* Source material

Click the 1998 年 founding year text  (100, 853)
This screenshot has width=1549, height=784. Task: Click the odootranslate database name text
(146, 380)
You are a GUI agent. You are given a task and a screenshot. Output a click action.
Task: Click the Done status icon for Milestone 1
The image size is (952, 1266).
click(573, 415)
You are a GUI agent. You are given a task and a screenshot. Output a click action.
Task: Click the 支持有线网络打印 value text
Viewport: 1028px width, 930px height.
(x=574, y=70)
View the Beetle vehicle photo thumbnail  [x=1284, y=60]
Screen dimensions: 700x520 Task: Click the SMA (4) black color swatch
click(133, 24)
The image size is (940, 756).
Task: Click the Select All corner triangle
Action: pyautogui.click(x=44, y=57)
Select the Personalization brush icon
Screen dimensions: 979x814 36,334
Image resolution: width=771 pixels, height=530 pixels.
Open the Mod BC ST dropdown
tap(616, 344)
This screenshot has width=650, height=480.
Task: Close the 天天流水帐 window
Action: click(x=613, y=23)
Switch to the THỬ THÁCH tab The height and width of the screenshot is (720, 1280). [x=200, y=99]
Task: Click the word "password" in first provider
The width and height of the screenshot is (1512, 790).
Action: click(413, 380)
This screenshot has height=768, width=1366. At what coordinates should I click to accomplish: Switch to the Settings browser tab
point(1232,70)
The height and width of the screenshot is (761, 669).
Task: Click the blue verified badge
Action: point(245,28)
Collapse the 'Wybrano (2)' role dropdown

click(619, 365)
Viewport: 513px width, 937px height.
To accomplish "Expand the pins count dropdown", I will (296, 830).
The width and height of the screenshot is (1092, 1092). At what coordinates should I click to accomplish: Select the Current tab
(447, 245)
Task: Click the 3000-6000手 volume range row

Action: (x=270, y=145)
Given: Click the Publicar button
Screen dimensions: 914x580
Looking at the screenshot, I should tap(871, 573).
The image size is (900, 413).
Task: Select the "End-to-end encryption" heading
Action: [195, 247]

* The task
From the first line to the last, transcribe the listing exactly.

* Solution below
Click the 1998 年 founding year text  (100, 853)
This screenshot has width=1549, height=784. Task: Click the odootranslate database name text
(146, 380)
You are a GUI agent. You are given a task and a screenshot. Output a click action.
Task: Click the Done status icon for Milestone 1
The image size is (952, 1266).
click(573, 415)
You are a GUI agent. You are given a task and a screenshot. Output a click action.
Task: Click the 支持有线网络打印 value text
Viewport: 1028px width, 930px height.
(x=574, y=70)
View the Beetle vehicle photo thumbnail  [x=1284, y=60]
Screen dimensions: 700x520 Task: Click the SMA (4) black color swatch
click(133, 24)
The image size is (940, 756).
Task: Click the Select All corner triangle
Action: pyautogui.click(x=44, y=57)
Select the Personalization brush icon
Screen dimensions: 979x814 36,334
Image resolution: width=771 pixels, height=530 pixels.
Open the Mod BC ST dropdown
tap(616, 344)
This screenshot has width=650, height=480.
Task: Close the 天天流水帐 window
Action: click(x=613, y=23)
Switch to the THỬ THÁCH tab The height and width of the screenshot is (720, 1280). [x=200, y=99]
Task: Click the word "password" in first provider
The width and height of the screenshot is (1512, 790).
Action: click(413, 380)
This screenshot has height=768, width=1366. At what coordinates should I click to accomplish: Switch to the Settings browser tab
point(1232,70)
The height and width of the screenshot is (761, 669).
Task: Click the blue verified badge
Action: point(245,28)
Collapse the 'Wybrano (2)' role dropdown

click(619, 365)
Viewport: 513px width, 937px height.
To accomplish "Expand the pins count dropdown", I will (296, 830).
The width and height of the screenshot is (1092, 1092). At what coordinates should I click to accomplish: Select the Current tab
(447, 245)
Task: Click the 3000-6000手 volume range row

Action: (x=270, y=145)
Given: Click the Publicar button
Screen dimensions: 914x580
Looking at the screenshot, I should tap(871, 573).
The image size is (900, 413).
Task: Select the "End-to-end encryption" heading
Action: [195, 247]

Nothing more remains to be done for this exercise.